• WORK INSTRUCTIONS:
(a) Update the IPO refund article from "As a result" to "the retail investor.", with "SEBI" replaced by "Sebi".
(b) Write what comes next in the article on SEBI's proposed IPO refund rule, picking up after its final sentence.

━━ PROVIDED PASSAGE ━━

As you might already be aware, Securities and Exchanges Board of India (SEBI) is the Governing body of all stock market related activities in India. Majority of the IPO’s that came out in the past 2 years have disappointed investors wherein the stock price tanked by a significant % on or immediately after listing. Retail Investor confidence in IPO’s has come down because of such examples. And then, there are some cases where the promoters went missing after the IPO and left investors in the lurch. Remember the article titled List of 87 Companies that Vanished after Raising funds through IPO?
As a result of this, the stock market regulator SEBI is currently mulling over a possible guideline that could protect the interest of the investors. This is a great proposal and the purpose of this article is to elaborate on the same!!!
What is this Proposal?
SEBI is considering options wherein investors will be reimbursed all or part of their investment if an IPO fails.
There are a lot of if’s and but’s surrounding this proposal and nothing concrete has been finalized yet, but, according to the news going around in the market, we can expect a few radical rulings that can help the retail investor.
These rulings could include things like:
1. A lower cut-off which if a stock price hits within the first few months after listing, the investor would have the right to claim a refund
The cut-off is expected to be a 20% fall within the first 2-3 months after listing2. An upper cut-off on the amount of funds that will get reimbursed
The cut-off is expected to be Rs. 50,000/- per IPO
The WHY part of this proposed rule is multifold. Let us look at some of the reasons one by one along the justifications…
Reason 1: Add a safety net or safety feature that would help attract more retail investors
Justification: A majority of the investors in India stay away from the equity markets, esp the IPO segment because of fears of loss. Many of the IPO’s in the recent past have tanked by 70% or 80% from their issue price which has significantly dented the confidence of investors. SEBI Feels that, if they add in such a safety feature wherein an investor could get all or part of his investment refunded in case of an IPO performing poorly, they would be more willing to subscribe to IPO’s
Reason 2: To control blatant overpricing of Shares
Justification: A lot of IPO’s come out wherein experts feel that the issue price is significantly higher than what the stock is worth. The reason according to SEBI as to why company’s come out with such issues is because company’s feel they can command a premium due to their name and most importantly nobody can do anything to them if the stock price tanks after the share gets listed. So, the company stands to pocket the money raised via the IPO and the investors are left to settle with losses. SEBI Feels that if such a refund feature is introduced, company’s will price their IPOs properly and not overprice them
My Take on this proposed Rule:
I feel that that is still a lot of untapped potential in the common Indian household when it comes to savings/funds available for investment. Because of the risky nature of investments, majority of investors in india prefer to stay away from the Equity markets and invest in safer options like Bank FD’s or NSC, PPF etc. If investors are given a safety option wherein they can apply for a refund if their investment isn’t performing as well as expected and salvage all or part of their investment, I feel that more and more people will begin investing in the stock market which can go a long way in boosting not only the Indian Stock Market but also India’s economy as a whole…
Identify someone in your friends/family who is extremely averse when it comes to investing in the stock market (Someone like my dad – he compares investing in the markets to Gambling and still feels that what I am doing – in terms of investing in the markets is not a great idea).

━━━
━━ SOURCE EXCERPT ━━

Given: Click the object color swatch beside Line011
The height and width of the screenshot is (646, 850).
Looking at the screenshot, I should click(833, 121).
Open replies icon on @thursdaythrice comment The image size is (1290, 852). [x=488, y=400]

━━━

• FINAL RESULTS:
(a)
As a result of this, the stock market regulator Sebi is currently mulling over a possible guideline that could protect the interest of the investors. This is a great proposal and the purpose of this article is to elaborate on the same!!!
What is this Proposal?
Sebi is considering options wherein investors will be reimbursed all or part of their investment if an IPO fails.
There are a lot of if’s and but’s surrounding this proposal and nothing concrete has been finalized yet, but, according to the news going around in the market, we can expect a few radical rulings that can help the retail investor.

(b)
Give them a choice:
Choice A: Let us invest 1 lakh in FD in the nearby bank which will give us Rs. 1,08,000/- at the end of the year.
Choice B: Let us invest 1 lakh in the upcoming IPO of XYZ Corp which has a huge potential for growth. In one year experts feel that the stock price will go up by at least 25-30%. Moreover, if the stock price falls by more than 20% in the first 3 months then, the company itself will re-purchase all the shares we bought at 90% of the original price we purchased. So, in the unlikely chance that the stock price tanks, we will get 90% of our money back.
Which one would you prefer…
I am pretty sure that most of those stock market averse people too would choose choice B because of the safety net feature that SEBI intends on bringing.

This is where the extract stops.